About six months ago, I discovered a Candy Apple Red late 1966 Jaguar in a shop, and one of the other customers who saw my longing gaze told me, “Don’t bother, man, it’s a piece of shit.” Always in for a challenge, I ignored the advice. When I picked it up, it was clear that the bridge and its saddles were unnecessarily jacked up to their maximum adjustment, rendering the instrument nearly unplayable with mile-high action.

Was the other customer wrong? Yes and no. From his perspective, the guitar played poorly, and thus, wasn’t a viable choice. The only real problem this guitar had was a careless setup, or total lack thereof. Far from a lost cause, all it would have taken to make that Jaguar a killer player was one Allen key, a Phillips screwdriver, and less than five minutes.

At the same time, I recognize that how a thing plays is often the only metric most guitarists have to judge whether or not a guitar is worthwhile, and hey, that’s valid. Playing as many guitars as I possibly could as a youngster was how I figured out what kind of guitar worked for me, a tradition that continues well into my very adult life. “Try Everything,” as Shakira’s Zootopia theme song goes.

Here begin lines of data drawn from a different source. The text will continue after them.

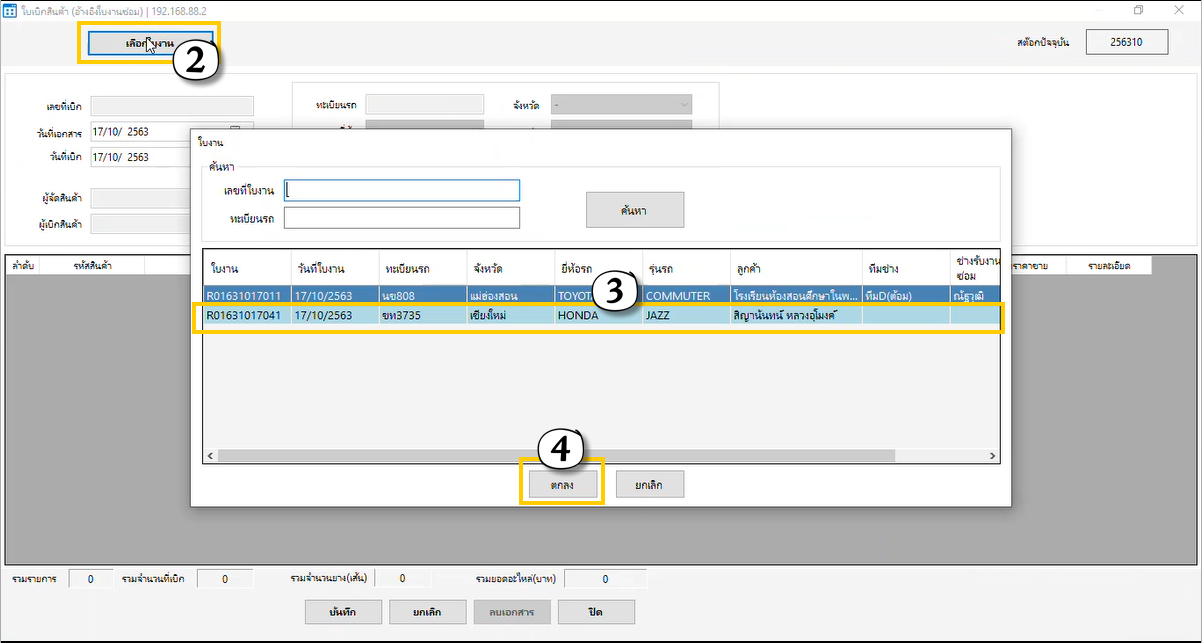Expand the จังหวัด dropdown
Screen dimensions: 1202x643
tap(684, 105)
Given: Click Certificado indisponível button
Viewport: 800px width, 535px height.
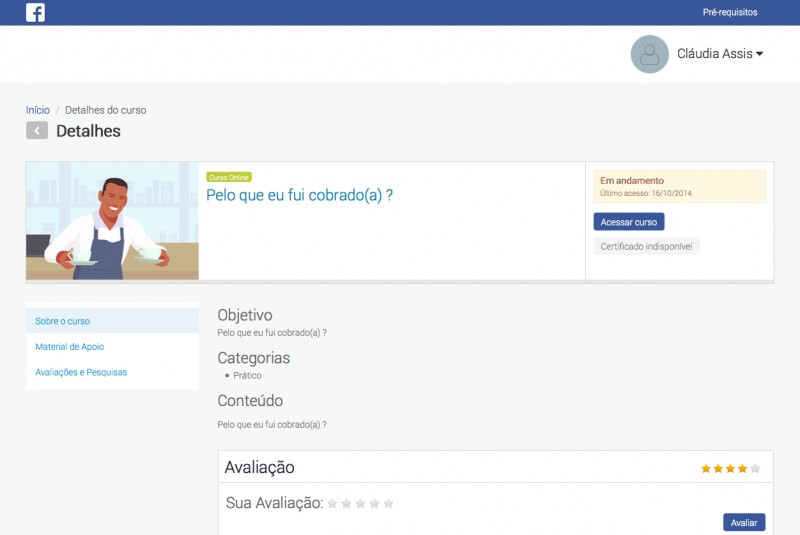Looking at the screenshot, I should pyautogui.click(x=646, y=246).
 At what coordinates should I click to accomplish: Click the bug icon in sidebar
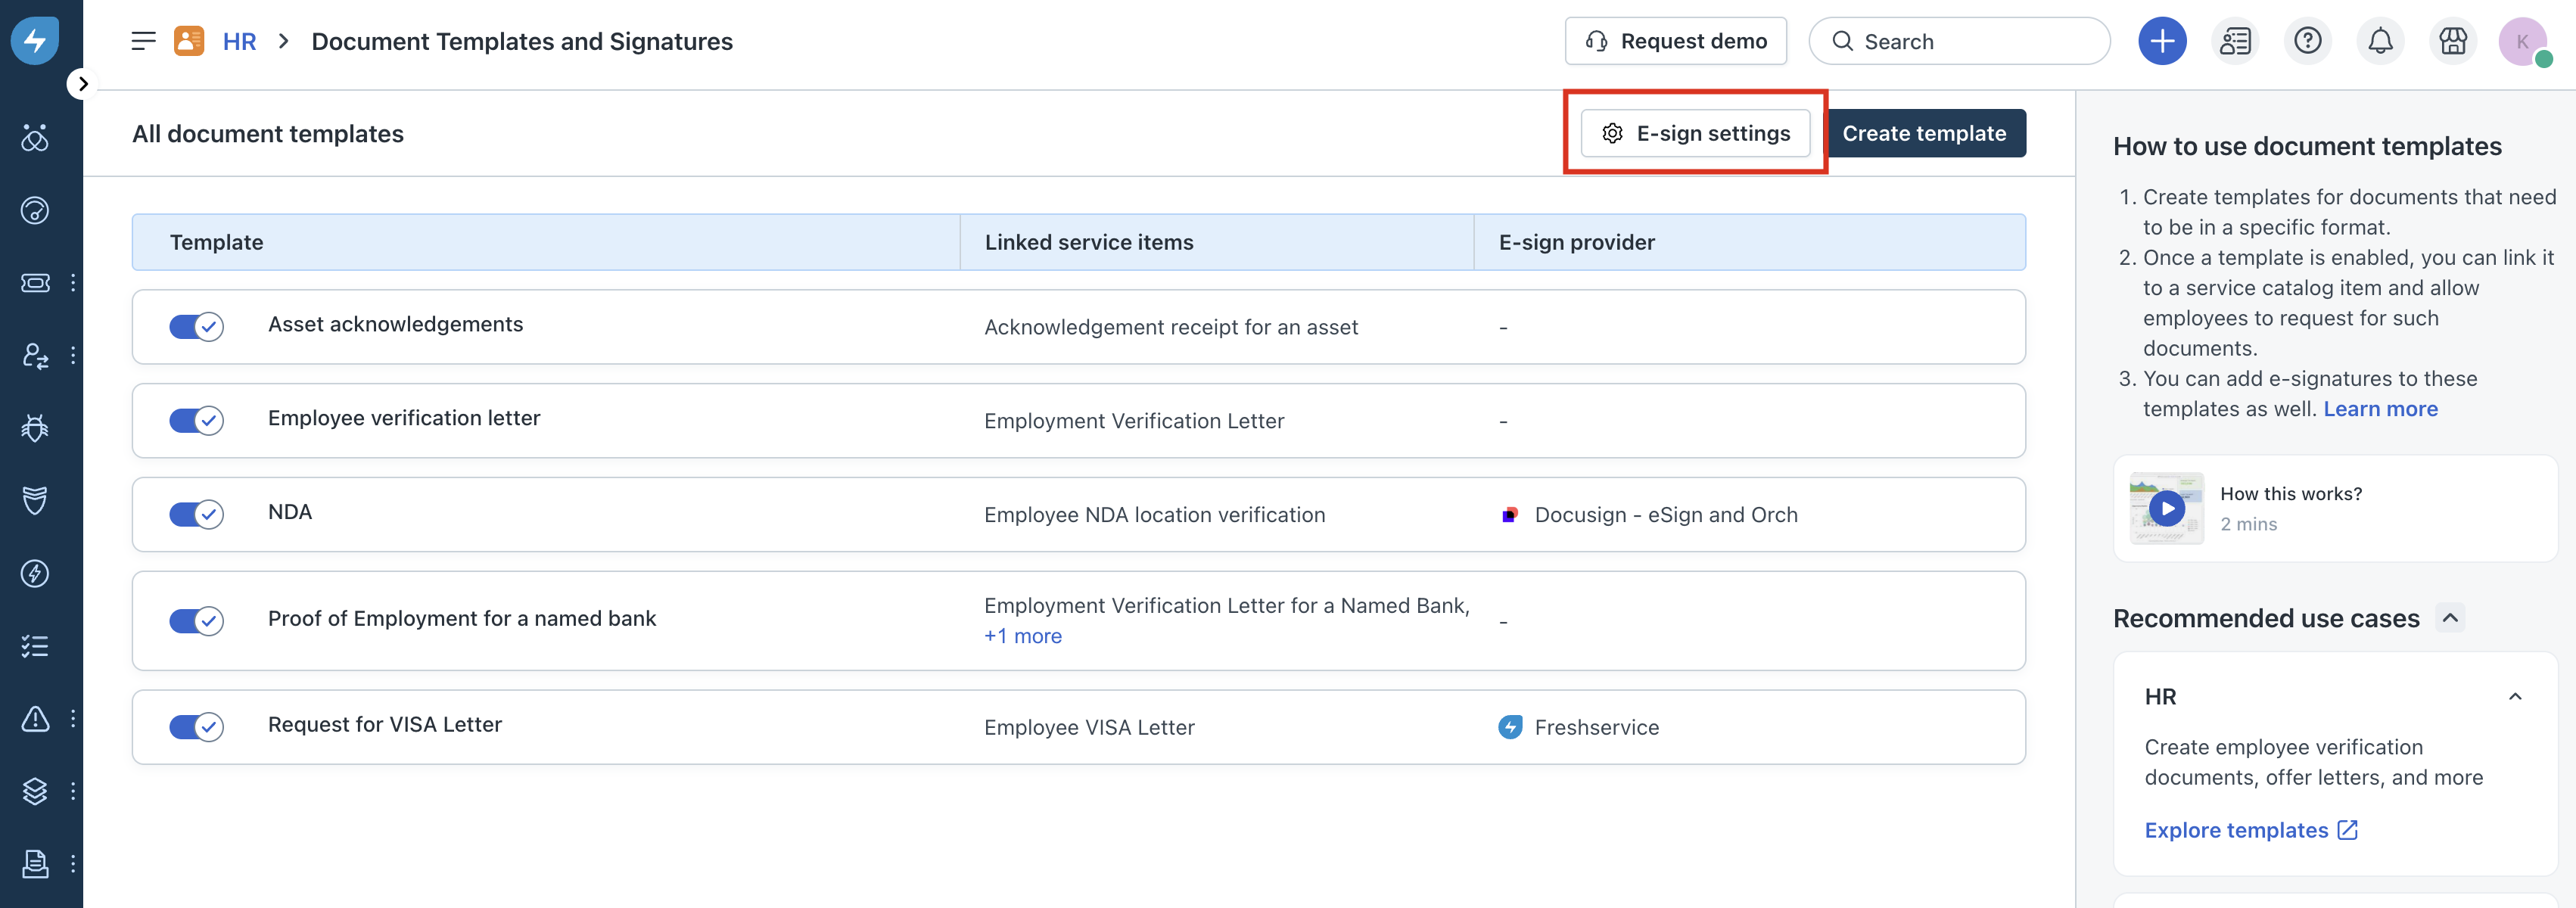pos(35,428)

Looking back, I’m sure I wrote off some instruments too quickly all because they weren’t properly adjusted. For a player, a bad setup can make a guitar unpalatable at best, and for a shop, a lost potential sale. Being able to tell the difference between a bad guitar and a bad setup requires a bit of experience with guitar repair, just enough that think most musicians can acquire it without much effort.

All you need to do is find an instrument that feels good to you, and then pay attention to the reasons why it feels that way. Compare it with other instruments you encounter, and think about things like string height or if the guitar plays in tune with itself. Does the instrument stay in tune, and if not, why is that? Ask questions if the answer isn’t immediately apparent to you, visit some forums and see if the question’s been asked before. Think critically about the guitar you’re inspecting, don’t allow the sexy gleam of a shiny thing to sway you.

***

When it comes to greater ailments than simple setup tweaks, a sober mindset is key. Let’s take that Mustang I mentioned in the introduction: riddled with issues, likely to be a huge pain in the ass to whip back into shape, and the kind of guitar you buy only if you have the skill or cash to take on a project. Every one of the detractors of this guitar is a thing I can fix, I know it. There’s nothing so wrong with the guitar that it should be consigned to the trash heap, nothing so egregious that it can’t be saved. But the cost…

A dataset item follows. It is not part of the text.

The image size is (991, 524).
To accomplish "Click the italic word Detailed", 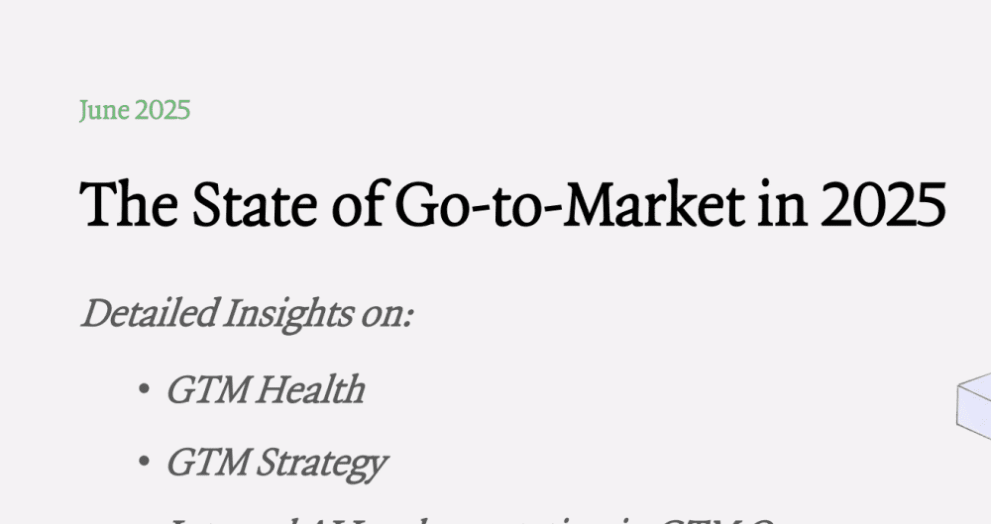I will pyautogui.click(x=149, y=313).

One rule I have for myself in these kinds of cases is, “If you have doubts, walk.” So even as I write about not writing guitars off because of issues, I’m sitting here in my chair wondering if I really want to spend the time, money, and energy nursing another guitar back to good health. At the moment, I’m about 50/50.

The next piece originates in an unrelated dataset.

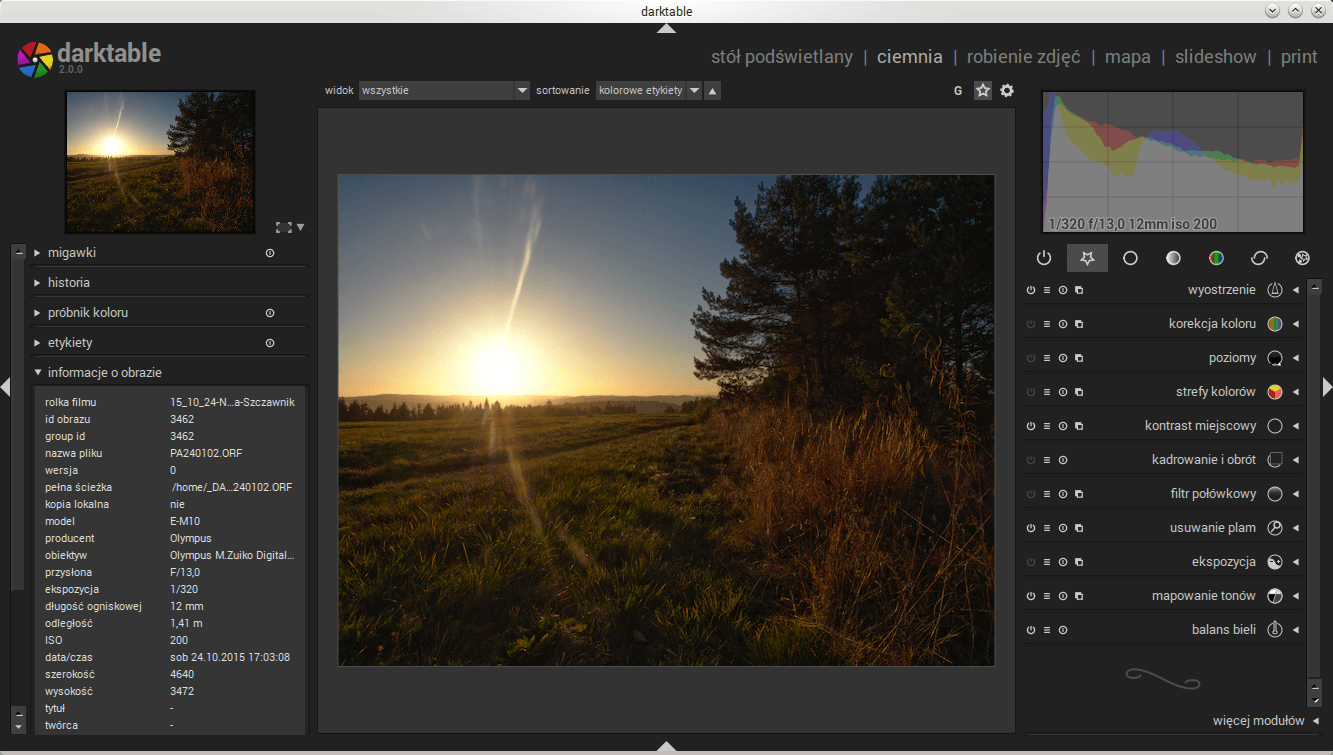The width and height of the screenshot is (1333, 755).
Task: Show the color modules group icon
Action: tap(1216, 258)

I guess what I’m getting at is there’s no clear line to draw on this issue, no right and wrong, no true good and bad to be named. It feels like the line constantly moves to fit the buyer and the guitar, according to their means and the severity of the issues in play, and really, that’s the only line that matters.

Personally, I’m not bothered by a refin, a requisite refret, or minor routing under a pickguard. I’m turned off by non-original hardware, enlarged tuner holes, and in most cases, replaced pickups. And then again, all of the above goes right out the window if the price is just too good to pass up. So even for me, the line often changes position.

My best advice: let the line be wherever you need it to be, but allow some wiggle room. An instrument with a few more issues than you’d normally consider may surprise you.

I’m still thinking about it. I name guitars after Star Wars characters, so this would be Wicket.